### [What you need to do]
1: Answer these questions about the passage on AVMA position statements:
(a) Which body conducted the five-year reviews of the position statements?
(b) What kind of patents is the position on patenting not intended to address?
(c) Where is the Peer Review Procedure Manual published?
2: Pick up the passage on AVMA position statements after its last sentence and continue it.

### [Given passage]
---------------

At its recent meeting, the Executive Board addressed five existing AVMA position statements that involve ethical issues. The board approved the recommendations from the AVMA Judicial Council, which had conducted five-year reviews of them.
The board reaffirmed the following two position statements.
Pet food and other product advertising should not lead the public to believe that most veterinarians, or an association of veterinarians, have approved or recommended its product, and the advertising company should reference the source from which it drew the statement, identify the group of veterinarians responsible for the statement, and make that documentation available for review.
Patenting of Veterinary Medical and Surgical Procedures:
Veterinary medical and surgical procedures, like other activities, should not be patented; and where such patents exist, they should not be enforceable through civil action for damages or injunctive relief so that veterinary medical knowledge, techniques, and procedures may continue to accrue to the benefit of all animals and people. This position is not intended to address patents for medical or biomedical devices or products.
The board approved changing the fifth element of the position statement Prevention and Resolution of Grievances. The fifth element now states as follows:
That each constituent association where feasible have an ethics-grievance committee or a peer-review committee, so that complaints about veterinary service coming to those organizations' attention will be handled promptly in an understanding manner. To provide guidance to associations and individuals, the House of Delegates adopted a Peer Review Procedure Manual which is published in the annual AVMA Directory.

---------------

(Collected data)
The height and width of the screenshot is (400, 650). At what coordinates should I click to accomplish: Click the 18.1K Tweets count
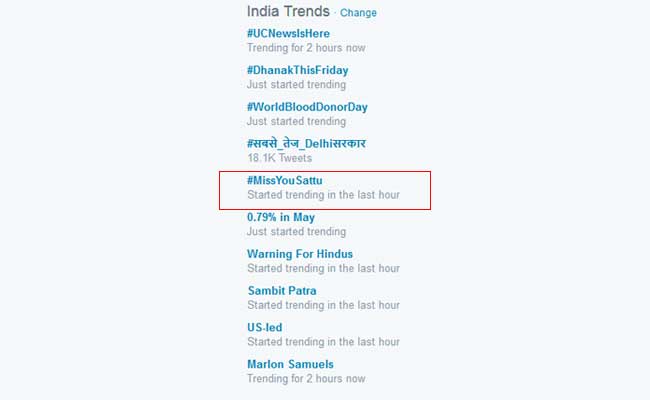tap(279, 158)
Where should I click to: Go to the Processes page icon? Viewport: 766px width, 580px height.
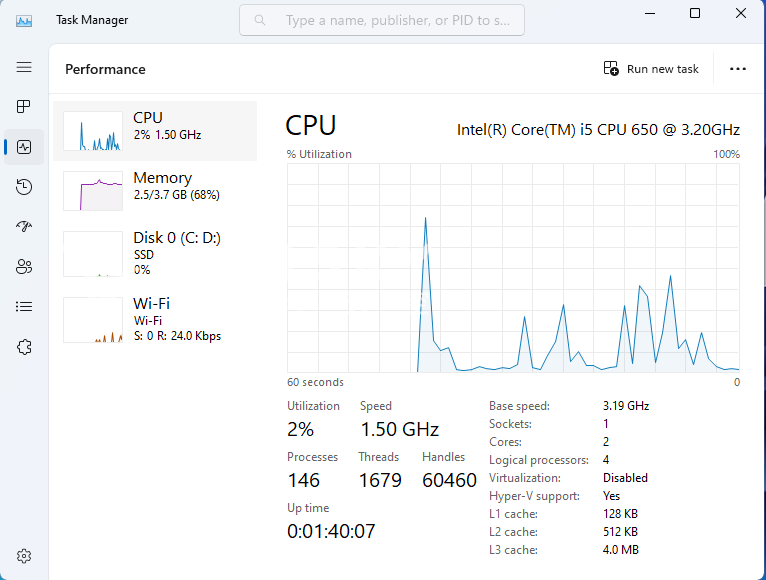pyautogui.click(x=24, y=107)
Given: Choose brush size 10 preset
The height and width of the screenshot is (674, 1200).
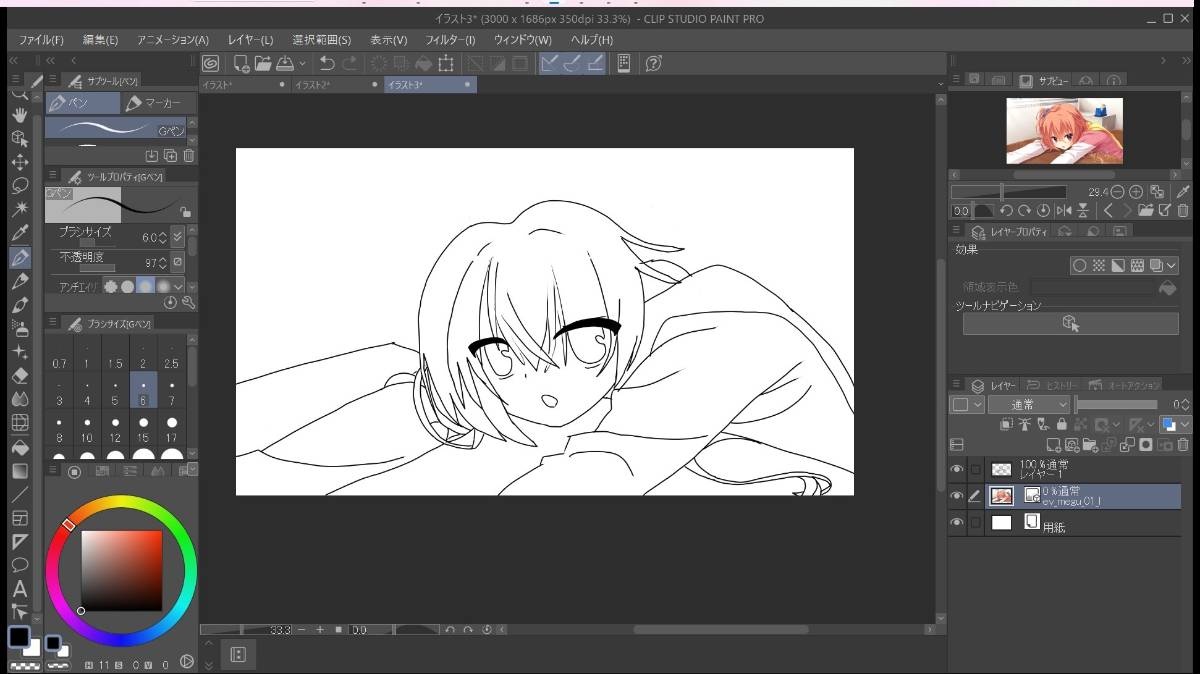Looking at the screenshot, I should [x=87, y=432].
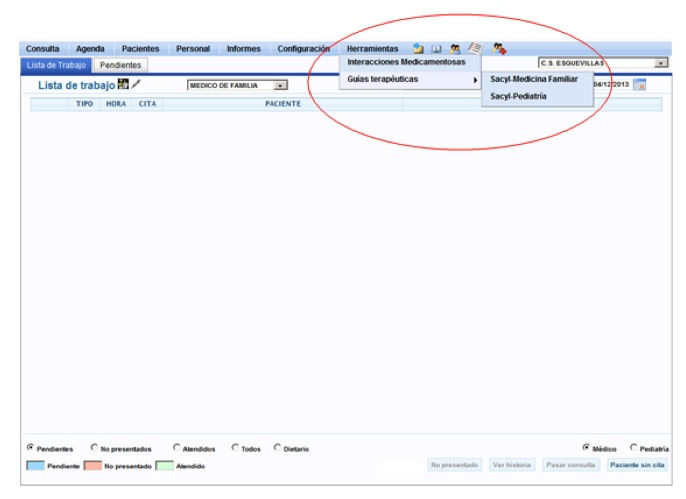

---------------

### [Results by task]
1:
(a) The AVMA Judicial Council.
(b) Patents for medical or biomedical devices or products.
(c) In the annual AVMA Directory.

2:
Previously the statement was more forceful that a committee be formed and did not include the language "where feasible."
The board approved a minor change to the position statement Guidelines for Referrals. The statement now defines a referring veterinarian as the veterinarian (or group of veterinarians) who is, at the time of referral, the attending veterinarian. The Judicial Council believes the statement is now in conformance with the Principles of Veterinary Medical Ethics, Section IV, A: Attending, Consulting and Referring.
Finally, the board deleted part of the Veterinary Degrees position, because it incorrectly stated that although a graduate with a doctorate degree can be referred to with the salutation "Doctor" and can use the degree acronym by his or her veterinary college, he or she must acquire a state license to practice the profession legally in the United States. This statement is not technically accurate, because not all employment opportunities require an individual to be licensed to practice.